What is being asked:
Return the lines that run from the beginning of the entries to the line holding "Task: Open the Участники (45) tab", inclusive, and drop the pictures.

### Recorded information ###

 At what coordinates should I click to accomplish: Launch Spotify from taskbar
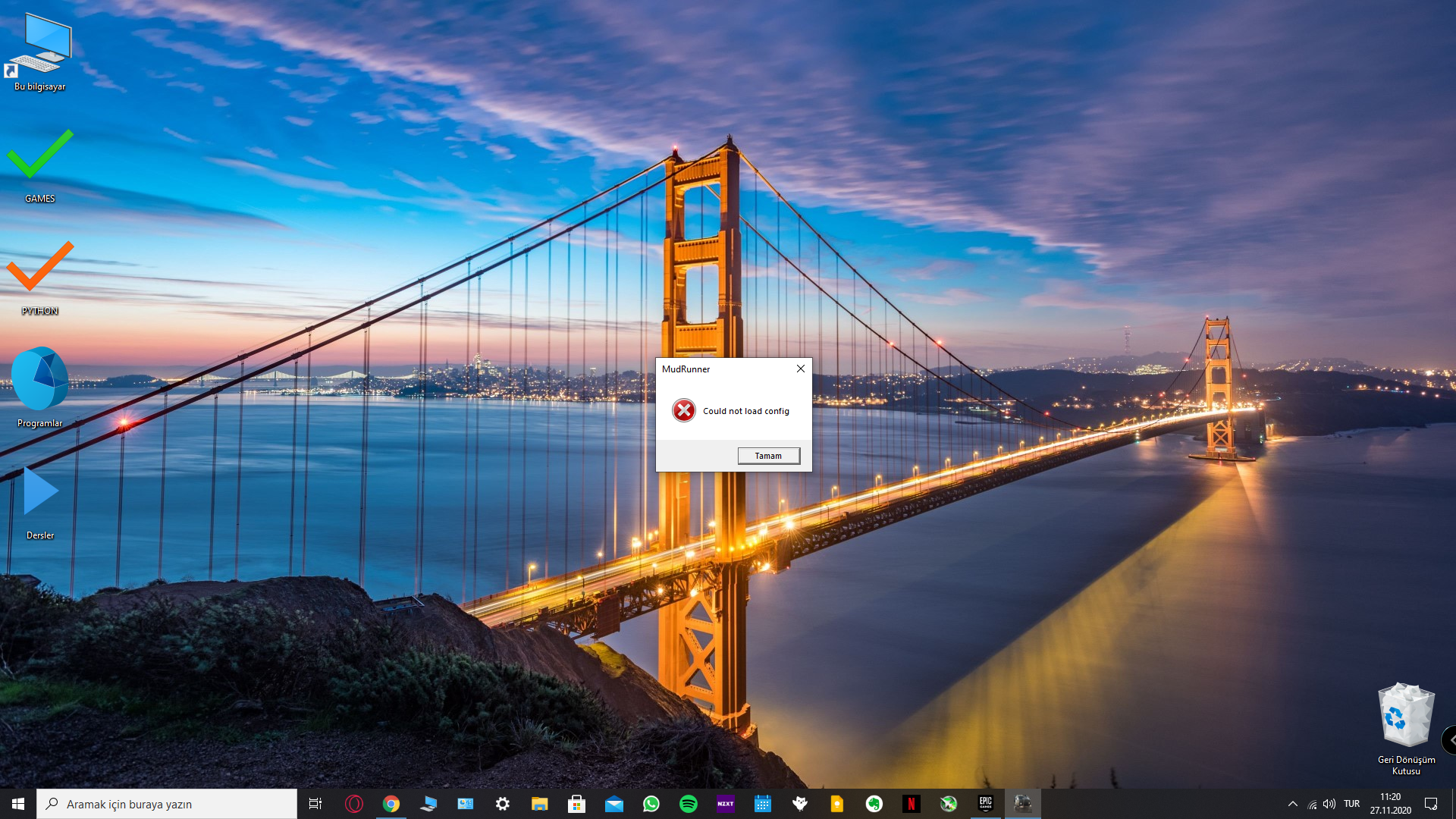click(689, 804)
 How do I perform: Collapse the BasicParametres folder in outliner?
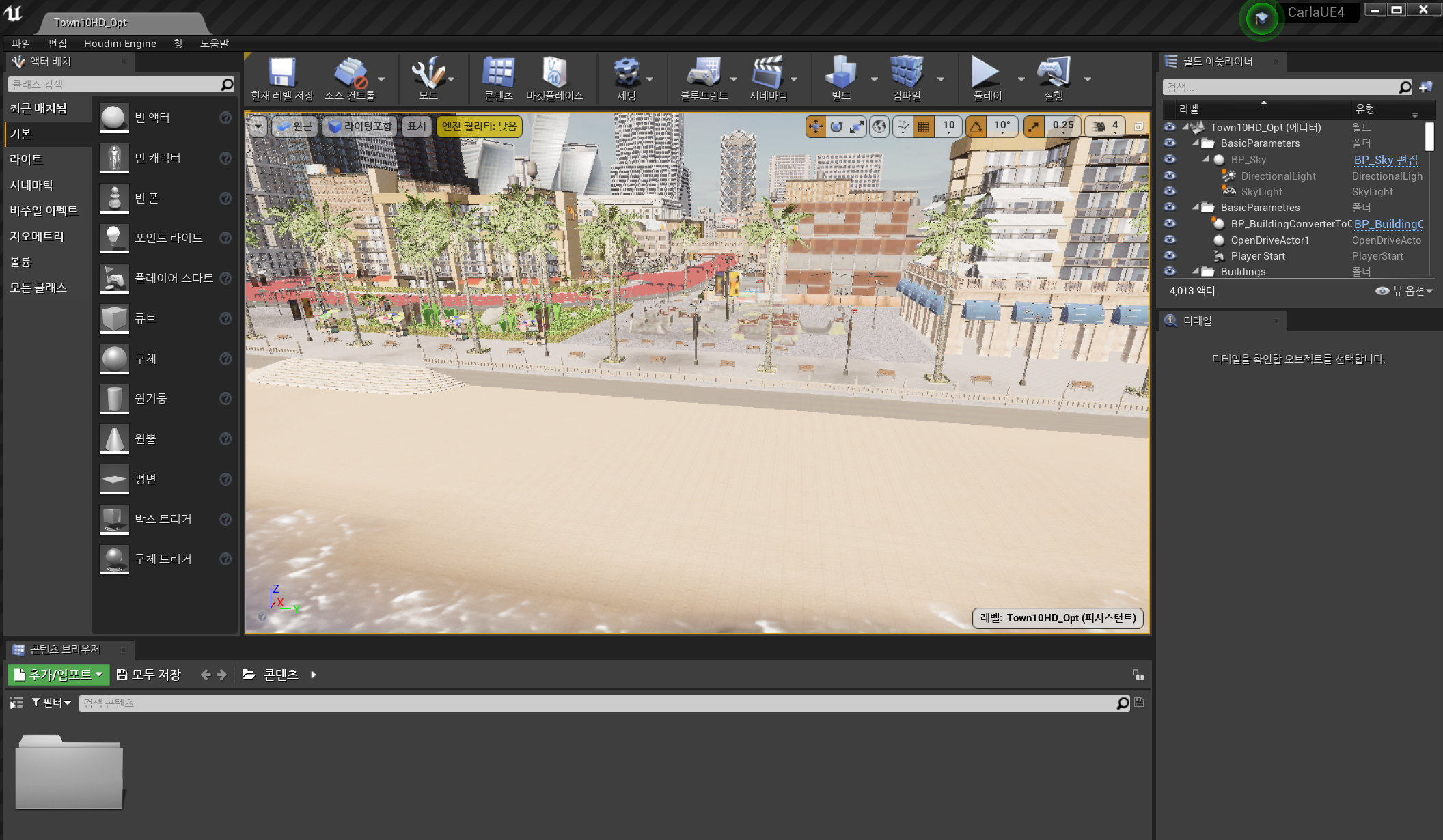(x=1196, y=207)
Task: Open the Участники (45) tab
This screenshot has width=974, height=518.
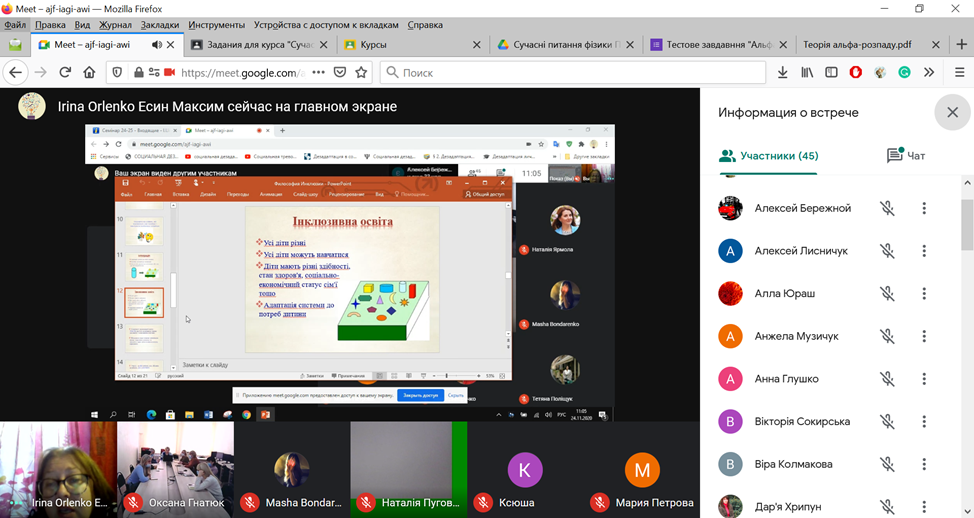Action: pyautogui.click(x=769, y=156)
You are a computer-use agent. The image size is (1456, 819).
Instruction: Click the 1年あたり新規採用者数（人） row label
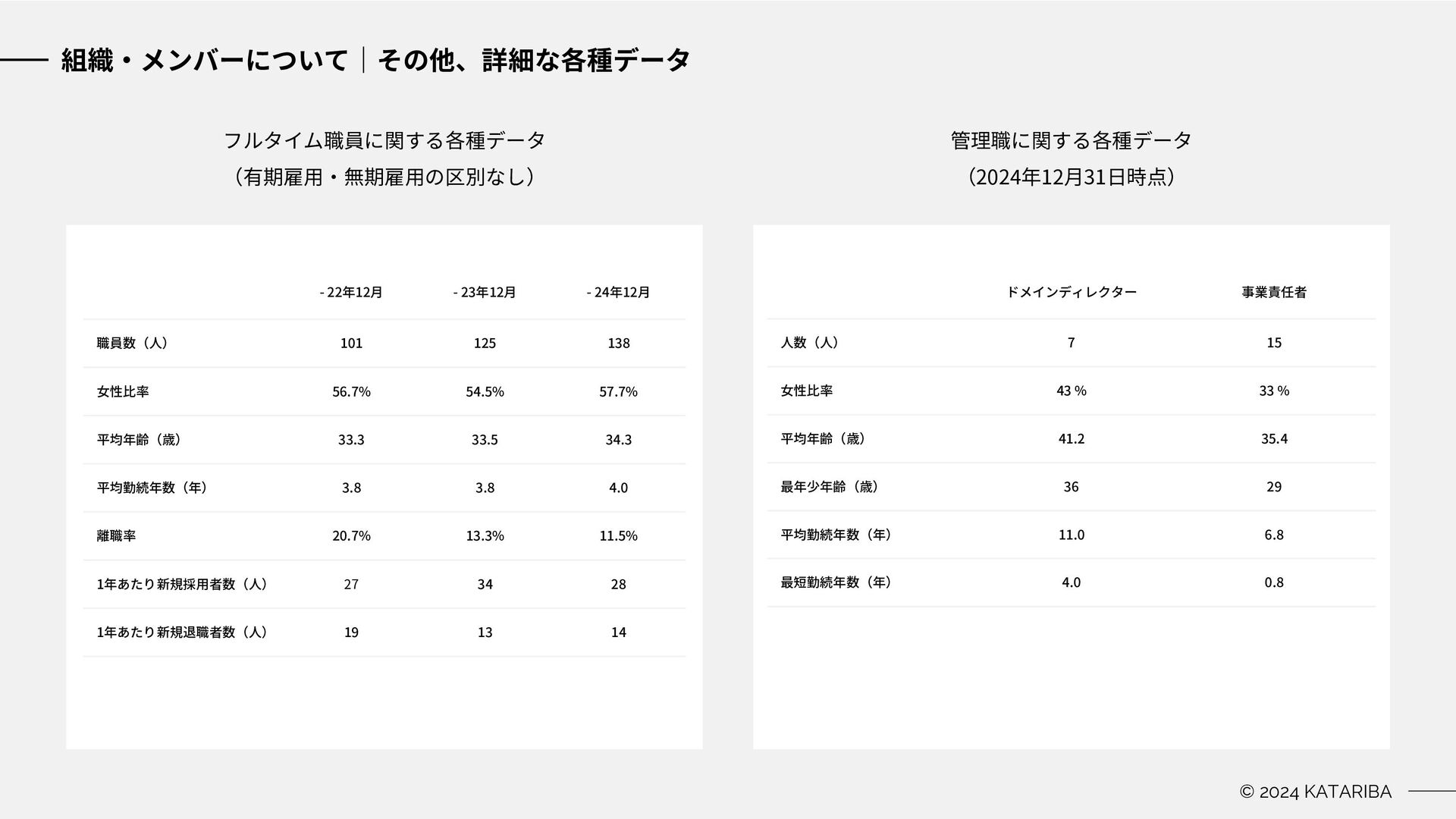[182, 584]
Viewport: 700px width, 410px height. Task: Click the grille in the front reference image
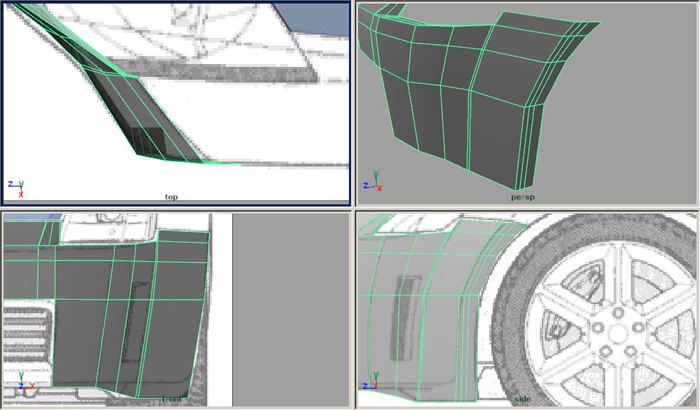tap(25, 340)
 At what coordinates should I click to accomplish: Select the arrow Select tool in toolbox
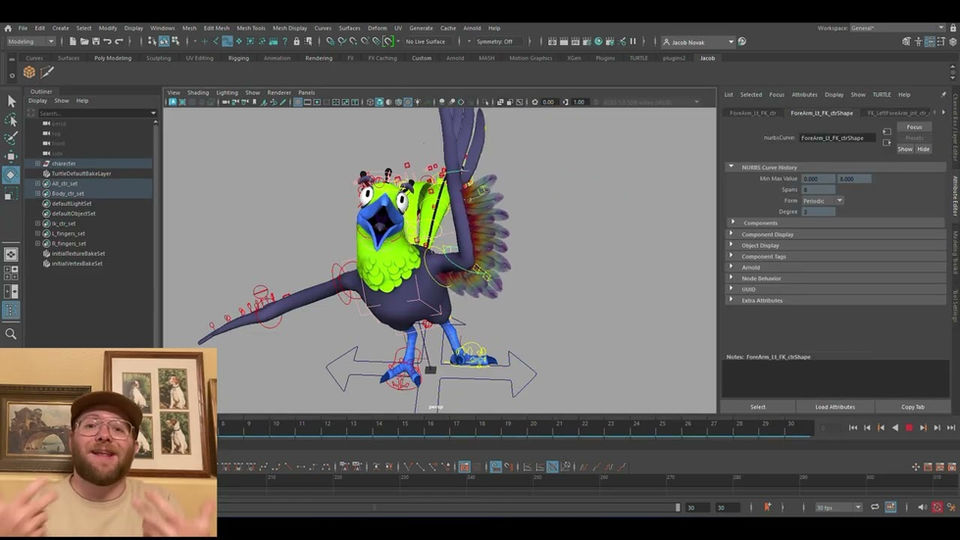(11, 101)
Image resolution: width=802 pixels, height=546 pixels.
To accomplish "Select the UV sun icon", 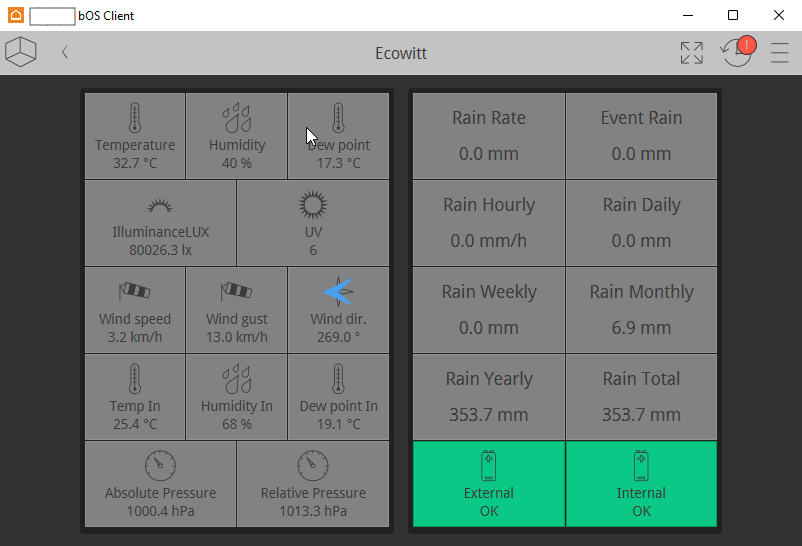I will pos(313,205).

###

Answer to the problem:
 At what coordinates should I click to accomplish: Launch Spotify from taskbar
click(689, 804)
 How do I perform: Collapse the BasicParametres folder in outliner?
(x=1196, y=207)
Task: Open the Участники (45) tab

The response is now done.